Entries from a dataset:
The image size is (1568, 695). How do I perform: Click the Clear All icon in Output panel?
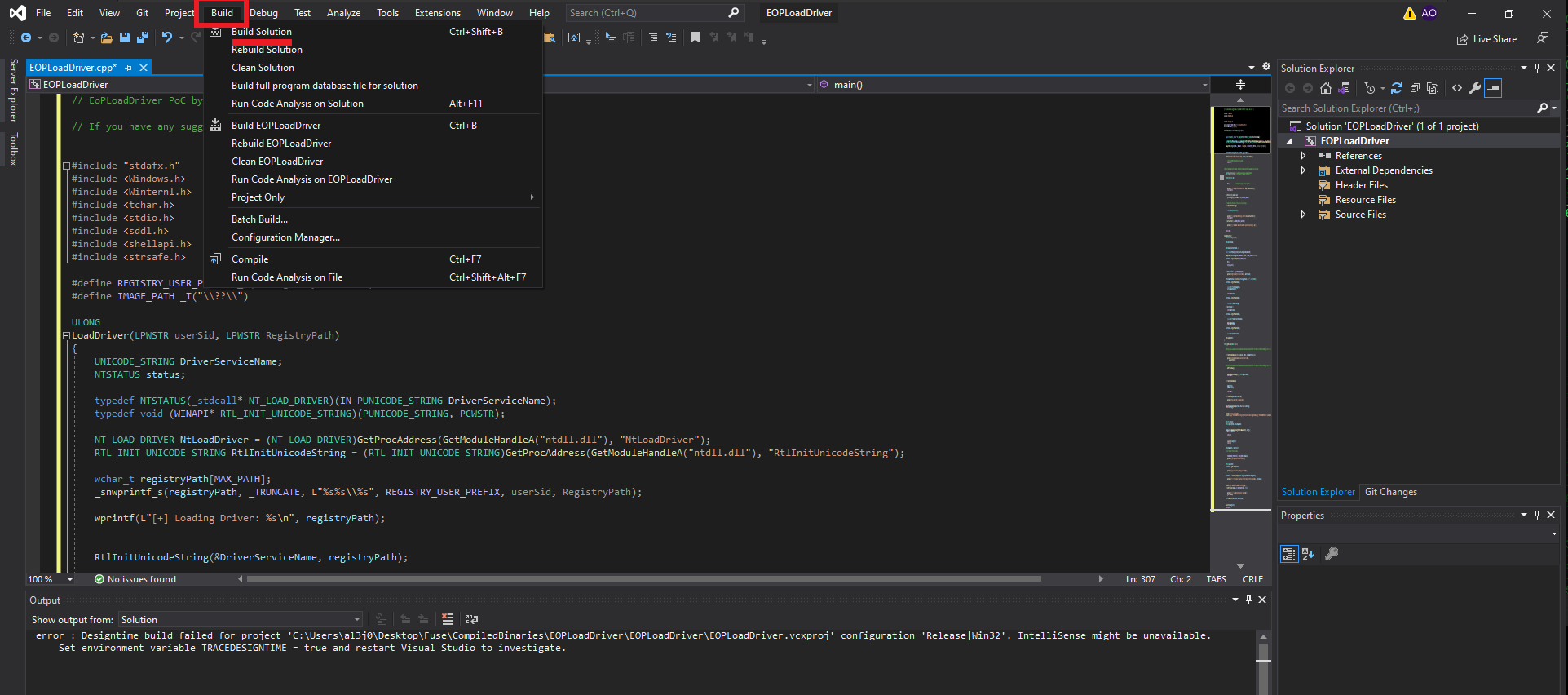[447, 620]
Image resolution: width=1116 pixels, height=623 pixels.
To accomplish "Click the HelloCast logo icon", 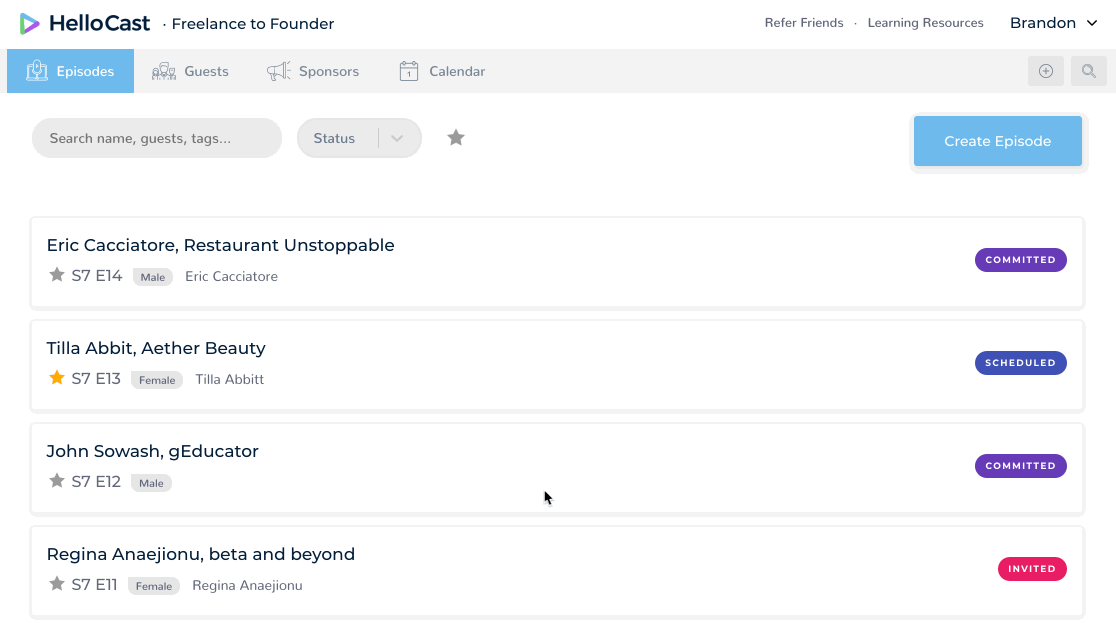I will [x=30, y=23].
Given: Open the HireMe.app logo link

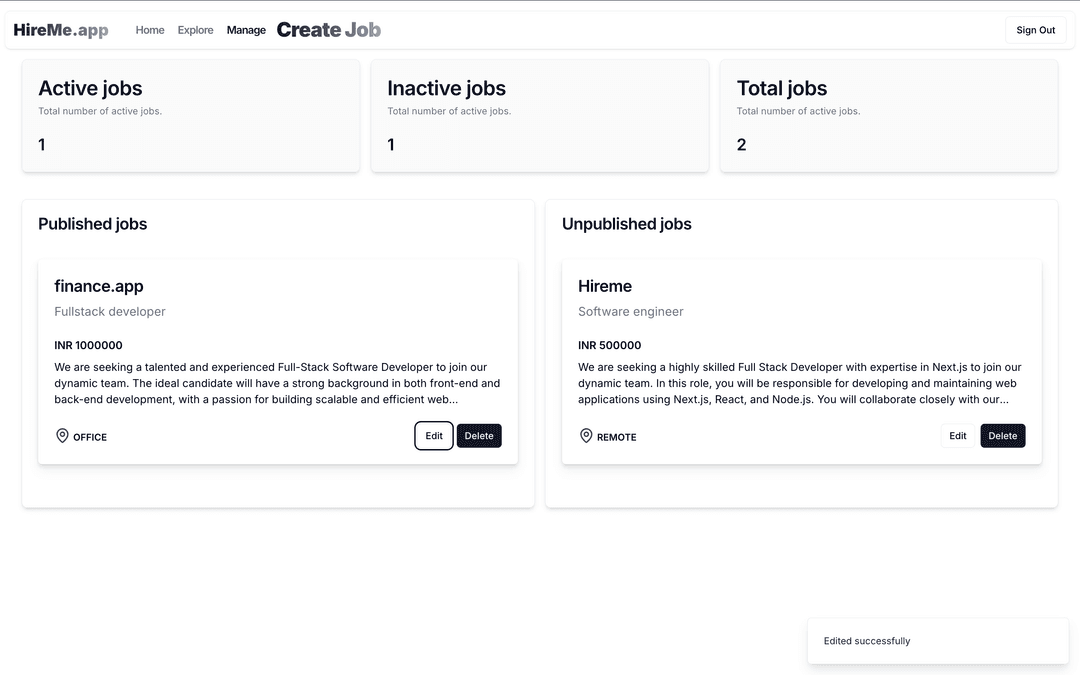Looking at the screenshot, I should click(x=61, y=30).
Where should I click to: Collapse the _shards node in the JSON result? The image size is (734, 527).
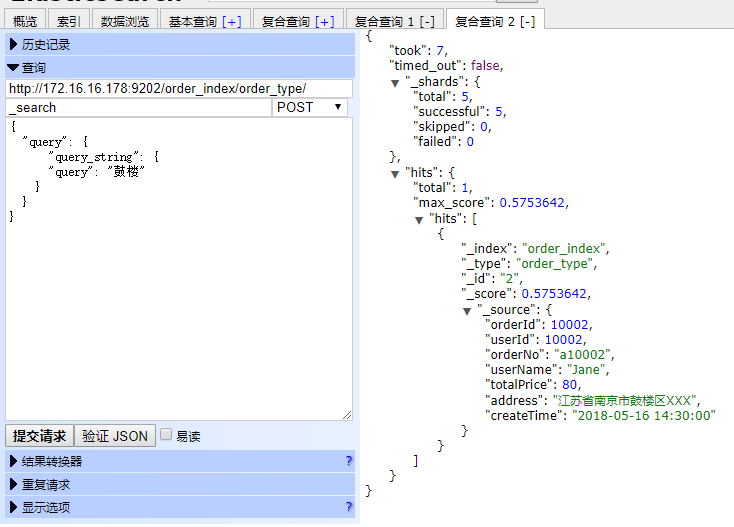pyautogui.click(x=395, y=82)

** Exercise requirements **
Return the stretch of data from the line containing "Where should I" through the end of the data, copying each line as it appears. Leave out the pictures.

** Written response **
Where should I click to: Collapse the _shards node in the JSON result? The image size is (734, 527).
pyautogui.click(x=395, y=82)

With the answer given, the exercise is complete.